The interface between the tools is a proof file format, strongly analogous to object code. Most people think of object code as an unpleasant but necessary step in the process to get programs executed efficiently, but I would rather like to sing its praises. In particular, object code is key in binding together components written in different programming langauges. I can easily see the same thing happening in proofs.
In my opinion, one of the strongest advantages is that you'd be able to explore new "source" languages for writing proofs, and still be able to bind with existing results. There's a lot of stuff that's been proved in mechanically-checkable form. Having to redo it all every time you want to play with a new proof language would be a crippling limitation.
Notes on computational complexity
The relationship between code and proof can now be seen as one of straightforward engineering tradeoffs, rather than a deeply philosophical inquiry into the nature of proof.
A big engineering question is: how long do these calculations take when done in a proof system. Harrison's thesis discusses this question fairly deeply. He put some engineering work into efficient representations (using bit sequences rather than iterated succession for the naturals, for example), so that computations would be reasonably efficient. Even so, they're enough slower so as not to be competitive with, say, a good bignum library.
In HOL, the cost of a primitive inference step is a certain amount of CPU time.
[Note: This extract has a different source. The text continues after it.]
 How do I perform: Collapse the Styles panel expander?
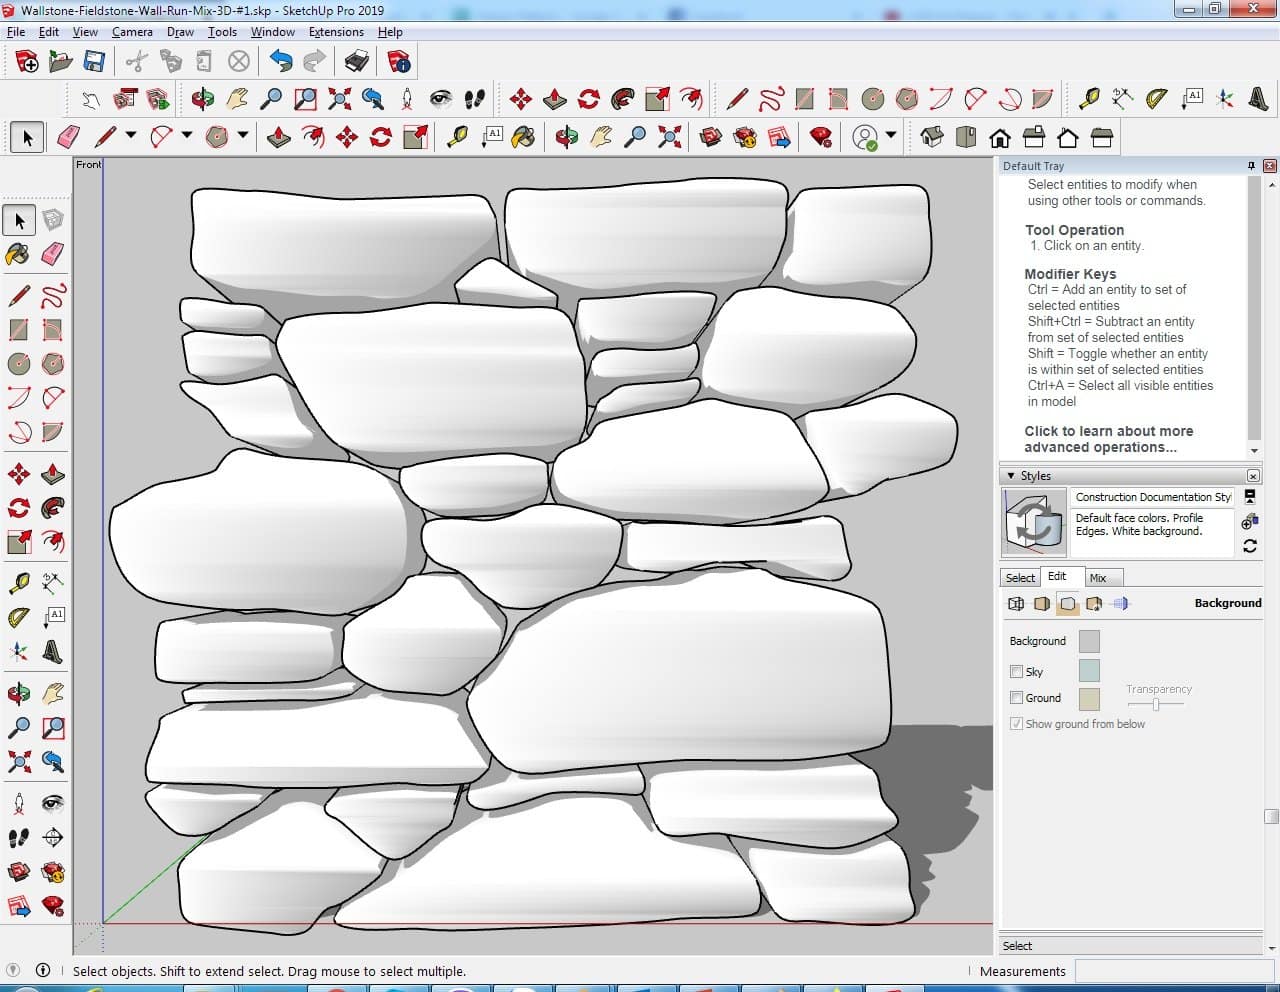coord(1011,476)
In the system I'm talking about, it's also a certain amount of space on disk for the "proof object" file, and, probably more interestingly, bandwidth when you're moving these things around the Web.
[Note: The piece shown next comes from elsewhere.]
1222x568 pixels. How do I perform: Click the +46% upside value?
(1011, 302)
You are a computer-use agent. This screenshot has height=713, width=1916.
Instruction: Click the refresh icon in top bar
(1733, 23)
Given that a good bignum library is a few orders of magnitude faster than doing calculation in an HOL system, there's an overwhelming temptation to just call the bignum library instead when you need calculations. That's how the de Bruijn criterion gets violated :)
But we can look at the question: just how much are we losing by forcing everything through primitive inference rules. Let's say you have a program which does calculations, and also a proof that the program gives the correct answers. How long does it take to "execute" each step in the program? In the case of HOL, there's an upper-bound answer of about eight orders of magnitude (based on the ARM model included in HOL). Of course, in practice you'll usually be able to simplify the proof a lot.
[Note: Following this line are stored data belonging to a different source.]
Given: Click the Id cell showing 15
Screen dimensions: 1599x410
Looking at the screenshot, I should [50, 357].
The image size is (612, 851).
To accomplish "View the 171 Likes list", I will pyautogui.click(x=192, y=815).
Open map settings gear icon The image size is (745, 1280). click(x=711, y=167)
Similarly, the question of file size is deeply related to compressibility. Kolmogorov complexity is the obvious relevant theory here.
So shall we run arbitrary code to check proofs?
Given the obvious usefulness of code, it's tempting to put a virtual machine into the proof checker and proof object file format. A proof can include code when it also includes a proof that the code is correct. Such a proof will also imply that the code is safe, by the way. The checker will verify the proof of the code first, then assuming it passes, just run it. The output can be entered into the database of statements proved correct, just as if it had been spit out from an inference rule.
The consequence, I think, is a potentially significant performance boost, but not an increase in the logical power of the system. In all cases where you'd execute code, you could just interpret the virtual machine using inference rules instead.
It may be that this performance increase becomes worthwhile. Right now, it doesn't seem to be. In fact, proof checkers on modern machines seem to be almost ridiculously fast. Freek's Automath implementation checks the entire Grundlagen der Analysis in under a second (roughly double the time taken to interpret a single ARM instruction in HOL). Similarly, Metamath takes about a second to verify all of set.mm, including Hilbert spaces and other nontrivial results.
So I think code is not worth it until we start building a library of slow-running proofs, and that doing an efficient virtual machine once becomes a better investment than optimizing each of the proofs.